[What to do]: Return the exact lines from the one containing "Task: Click the yellow" through the final line of the material below, with both ends kept.

[Exercise data]:
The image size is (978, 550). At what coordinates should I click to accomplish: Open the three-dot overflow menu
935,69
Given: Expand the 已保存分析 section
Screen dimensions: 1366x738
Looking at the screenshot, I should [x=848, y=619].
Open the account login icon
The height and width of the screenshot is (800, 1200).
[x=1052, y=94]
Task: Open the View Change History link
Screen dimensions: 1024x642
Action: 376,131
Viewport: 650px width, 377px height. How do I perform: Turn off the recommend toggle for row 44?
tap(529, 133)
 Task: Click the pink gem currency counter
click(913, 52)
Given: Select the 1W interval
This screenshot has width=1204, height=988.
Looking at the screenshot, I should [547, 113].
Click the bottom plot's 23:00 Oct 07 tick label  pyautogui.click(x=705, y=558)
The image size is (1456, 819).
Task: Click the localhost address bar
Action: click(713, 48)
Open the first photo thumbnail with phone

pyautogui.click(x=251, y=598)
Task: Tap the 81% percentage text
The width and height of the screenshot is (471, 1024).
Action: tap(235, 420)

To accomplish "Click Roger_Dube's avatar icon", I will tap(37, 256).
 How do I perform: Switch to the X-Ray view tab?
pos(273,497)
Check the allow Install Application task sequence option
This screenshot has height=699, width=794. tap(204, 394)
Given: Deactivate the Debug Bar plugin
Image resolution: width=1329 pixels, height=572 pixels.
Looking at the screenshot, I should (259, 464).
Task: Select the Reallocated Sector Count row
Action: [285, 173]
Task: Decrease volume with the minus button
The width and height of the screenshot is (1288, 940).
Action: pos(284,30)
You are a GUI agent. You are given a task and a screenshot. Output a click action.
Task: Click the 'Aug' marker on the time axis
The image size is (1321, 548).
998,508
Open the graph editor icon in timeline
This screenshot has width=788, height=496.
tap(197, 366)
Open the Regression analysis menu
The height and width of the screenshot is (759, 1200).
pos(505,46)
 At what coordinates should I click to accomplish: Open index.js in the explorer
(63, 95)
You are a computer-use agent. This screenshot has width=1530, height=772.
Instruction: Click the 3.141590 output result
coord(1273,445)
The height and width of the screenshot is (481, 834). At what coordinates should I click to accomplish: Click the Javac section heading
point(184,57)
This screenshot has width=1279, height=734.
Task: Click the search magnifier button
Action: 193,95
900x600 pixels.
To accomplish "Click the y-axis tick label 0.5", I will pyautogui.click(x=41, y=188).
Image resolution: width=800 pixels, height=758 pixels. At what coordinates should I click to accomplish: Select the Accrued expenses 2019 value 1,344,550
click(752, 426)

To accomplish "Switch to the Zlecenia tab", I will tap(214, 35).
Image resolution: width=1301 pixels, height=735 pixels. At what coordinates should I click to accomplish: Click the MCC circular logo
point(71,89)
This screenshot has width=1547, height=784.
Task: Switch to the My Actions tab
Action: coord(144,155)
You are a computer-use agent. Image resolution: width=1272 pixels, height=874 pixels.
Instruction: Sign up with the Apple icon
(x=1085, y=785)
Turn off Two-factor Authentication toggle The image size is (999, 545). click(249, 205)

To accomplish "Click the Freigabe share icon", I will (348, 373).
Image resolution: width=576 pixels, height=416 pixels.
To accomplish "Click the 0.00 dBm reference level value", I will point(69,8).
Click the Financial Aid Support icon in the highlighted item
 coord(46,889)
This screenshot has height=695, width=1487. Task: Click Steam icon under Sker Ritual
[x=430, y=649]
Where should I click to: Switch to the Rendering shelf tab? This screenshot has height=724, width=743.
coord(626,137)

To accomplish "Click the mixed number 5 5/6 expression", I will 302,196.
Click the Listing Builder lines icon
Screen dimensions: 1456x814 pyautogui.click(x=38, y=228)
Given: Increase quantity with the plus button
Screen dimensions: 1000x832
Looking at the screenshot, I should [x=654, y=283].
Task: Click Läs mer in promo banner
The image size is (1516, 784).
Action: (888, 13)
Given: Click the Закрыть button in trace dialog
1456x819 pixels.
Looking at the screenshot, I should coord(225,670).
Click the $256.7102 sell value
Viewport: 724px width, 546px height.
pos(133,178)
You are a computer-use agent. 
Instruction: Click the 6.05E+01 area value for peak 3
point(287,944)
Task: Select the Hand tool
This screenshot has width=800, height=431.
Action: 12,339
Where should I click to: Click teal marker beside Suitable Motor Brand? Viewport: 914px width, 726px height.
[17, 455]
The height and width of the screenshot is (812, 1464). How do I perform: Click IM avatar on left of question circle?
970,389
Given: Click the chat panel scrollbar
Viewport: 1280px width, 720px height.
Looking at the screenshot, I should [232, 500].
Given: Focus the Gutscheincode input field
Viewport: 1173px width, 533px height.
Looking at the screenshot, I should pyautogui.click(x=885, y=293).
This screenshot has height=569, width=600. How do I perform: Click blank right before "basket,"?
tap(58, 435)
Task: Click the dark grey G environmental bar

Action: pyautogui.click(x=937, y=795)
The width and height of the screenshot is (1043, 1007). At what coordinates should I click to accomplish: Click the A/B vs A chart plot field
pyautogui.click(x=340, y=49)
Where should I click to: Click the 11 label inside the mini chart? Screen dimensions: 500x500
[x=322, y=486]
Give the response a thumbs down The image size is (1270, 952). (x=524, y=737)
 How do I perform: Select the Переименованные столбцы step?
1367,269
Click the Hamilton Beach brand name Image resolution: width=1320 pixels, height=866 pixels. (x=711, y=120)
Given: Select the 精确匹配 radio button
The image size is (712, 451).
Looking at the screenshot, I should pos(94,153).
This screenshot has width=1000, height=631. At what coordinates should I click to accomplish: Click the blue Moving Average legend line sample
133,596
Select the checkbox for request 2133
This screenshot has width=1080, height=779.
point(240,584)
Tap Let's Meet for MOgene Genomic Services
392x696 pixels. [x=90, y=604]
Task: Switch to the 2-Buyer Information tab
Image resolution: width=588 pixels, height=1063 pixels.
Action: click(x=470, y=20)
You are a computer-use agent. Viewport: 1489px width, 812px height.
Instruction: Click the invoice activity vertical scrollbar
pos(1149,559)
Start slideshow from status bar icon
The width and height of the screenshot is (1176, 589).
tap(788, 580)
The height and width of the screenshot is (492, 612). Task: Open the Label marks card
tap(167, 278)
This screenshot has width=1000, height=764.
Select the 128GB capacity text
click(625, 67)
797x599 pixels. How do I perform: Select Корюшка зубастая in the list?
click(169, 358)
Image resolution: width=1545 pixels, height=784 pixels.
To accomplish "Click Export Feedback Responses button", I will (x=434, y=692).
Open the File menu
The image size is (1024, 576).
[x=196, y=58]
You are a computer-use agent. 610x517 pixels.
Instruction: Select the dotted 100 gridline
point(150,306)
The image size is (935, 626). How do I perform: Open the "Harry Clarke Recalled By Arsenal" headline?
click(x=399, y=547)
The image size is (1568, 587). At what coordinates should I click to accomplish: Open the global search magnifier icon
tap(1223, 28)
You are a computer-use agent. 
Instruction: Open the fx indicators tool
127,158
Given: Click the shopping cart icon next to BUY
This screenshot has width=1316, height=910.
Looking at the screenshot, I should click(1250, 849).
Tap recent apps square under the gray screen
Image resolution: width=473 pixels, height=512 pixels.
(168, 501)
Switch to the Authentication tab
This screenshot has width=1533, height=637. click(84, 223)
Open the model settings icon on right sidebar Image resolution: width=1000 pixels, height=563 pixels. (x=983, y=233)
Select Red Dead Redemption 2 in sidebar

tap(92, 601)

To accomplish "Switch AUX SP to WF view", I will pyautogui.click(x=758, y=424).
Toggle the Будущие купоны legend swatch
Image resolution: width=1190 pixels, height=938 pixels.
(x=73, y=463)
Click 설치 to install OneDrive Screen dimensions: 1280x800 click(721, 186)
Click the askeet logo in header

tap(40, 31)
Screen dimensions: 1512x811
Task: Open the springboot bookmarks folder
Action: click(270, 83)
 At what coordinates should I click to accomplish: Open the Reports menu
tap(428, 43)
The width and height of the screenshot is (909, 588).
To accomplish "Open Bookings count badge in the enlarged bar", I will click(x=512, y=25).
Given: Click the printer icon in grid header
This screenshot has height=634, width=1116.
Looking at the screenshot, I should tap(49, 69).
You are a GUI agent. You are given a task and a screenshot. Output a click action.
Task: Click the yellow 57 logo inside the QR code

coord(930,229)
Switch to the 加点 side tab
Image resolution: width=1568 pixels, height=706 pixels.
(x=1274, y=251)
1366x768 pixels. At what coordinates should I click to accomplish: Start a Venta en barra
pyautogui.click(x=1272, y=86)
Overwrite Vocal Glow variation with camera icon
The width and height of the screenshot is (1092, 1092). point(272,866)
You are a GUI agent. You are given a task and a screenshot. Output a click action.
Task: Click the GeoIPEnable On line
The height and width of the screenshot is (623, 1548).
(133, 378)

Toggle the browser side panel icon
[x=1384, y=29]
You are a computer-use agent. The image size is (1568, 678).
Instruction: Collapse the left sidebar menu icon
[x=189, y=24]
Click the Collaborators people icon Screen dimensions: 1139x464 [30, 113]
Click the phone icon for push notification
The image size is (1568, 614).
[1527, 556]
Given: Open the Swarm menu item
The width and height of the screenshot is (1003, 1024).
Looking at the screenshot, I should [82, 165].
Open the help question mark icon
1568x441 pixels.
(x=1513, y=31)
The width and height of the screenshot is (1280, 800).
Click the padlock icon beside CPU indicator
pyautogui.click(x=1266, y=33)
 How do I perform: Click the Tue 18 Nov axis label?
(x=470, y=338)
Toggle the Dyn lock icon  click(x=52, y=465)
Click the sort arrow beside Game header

[Task answer]:
Task: Click the yellow 57 logo inside the QR code

coord(930,229)
Switch to the 加点 side tab
Image resolution: width=1568 pixels, height=706 pixels.
(x=1274, y=251)
1366x768 pixels. At what coordinates should I click to accomplish: Start a Venta en barra
pyautogui.click(x=1272, y=86)
Overwrite Vocal Glow variation with camera icon
The width and height of the screenshot is (1092, 1092). point(272,866)
You are a GUI agent. You are given a task and a screenshot. Output a click action.
Task: Click the GeoIPEnable On line
The height and width of the screenshot is (623, 1548).
(133, 378)

Toggle the browser side panel icon
[x=1384, y=29]
You are a computer-use agent. The image size is (1568, 678).
Instruction: Collapse the left sidebar menu icon
[x=189, y=24]
Click the Collaborators people icon Screen dimensions: 1139x464 [30, 113]
Click the phone icon for push notification
The image size is (1568, 614).
[1527, 556]
Given: Open the Swarm menu item
The width and height of the screenshot is (1003, 1024).
Looking at the screenshot, I should [82, 165].
Open the help question mark icon
1568x441 pixels.
(x=1513, y=31)
The width and height of the screenshot is (1280, 800).
Click the padlock icon beside CPU indicator
pyautogui.click(x=1266, y=33)
 How do I perform: Click the Tue 18 Nov axis label?
(x=470, y=338)
Toggle the Dyn lock icon  click(x=52, y=465)
Click the sort arrow beside Game header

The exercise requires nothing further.